If we focus on economic scarcity, says Kern, all we’ll see is what we don’t have. If we focus on abundance, we’ll feel more grateful for what we do have. And when we do that, it has flow-on effects that can positively impact our finances.

Are you more of a scarcity or abundance kind of person?

Are you more of a scarcity or abundance kind of person?Credit: istock

“We do see that people who do generally experience more positive emotions tend to be more successful in careers, in getting jobs and whatnot, than those who are generally more negative,” says Kern. “[Because] people can feel it.”

And this is crucial now because economic anxiety is on the rise, says Kern.

Break old patterns

But what about those who are living pay cheque to pay cheque, and need an immediate financial boost?

First, stop making the banking mistake that most people make.

“You should never be saving [your money] in a transaction account [as they] typically pay next to nothing [interest-wise],” says Zahos, author of A Real Girl’s Guide To Money. Whereas savings accounts can attract interest rates as high as five per cent, transaction accounts often only offer 0.5 per cent interest. (Beware, though, of banks that offer accounts with high interest for only a few months, before reverting to a low rate.)

Next, establish a budget and a concrete financial plan.
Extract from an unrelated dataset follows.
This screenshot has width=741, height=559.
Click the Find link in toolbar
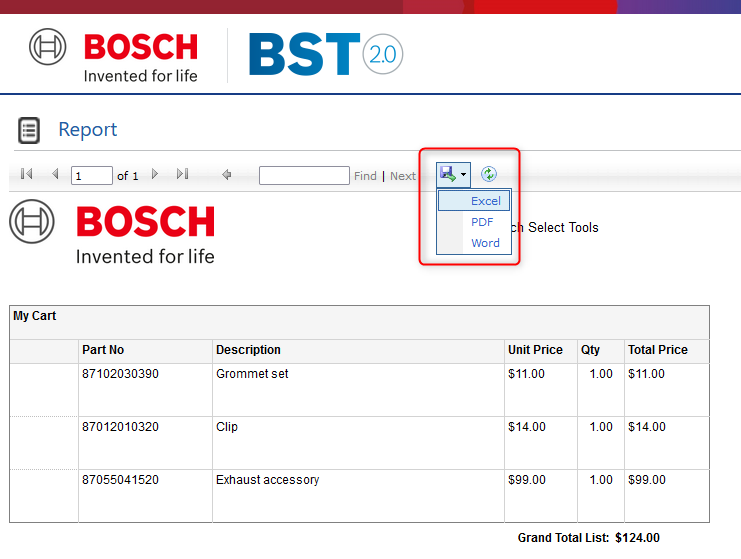pyautogui.click(x=365, y=176)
“One of the things with [economic anxiety] is it feels very much out of control,” says Kern. “And we go to the extreme; we’re like, ‘everything is out of control’. And we start to catastrophise things. Our minds easily do this, ‘if I don’t get this pay cheque, then my family’s not going to eat, we’re going to end up on the street’.”

A good first step is to visit the Australian government’s financial help website, Moneysmart, to access free financial counselling, says Zahos. “They’re trained, and can actually help suggest what you should do, help you with budgets,” she says.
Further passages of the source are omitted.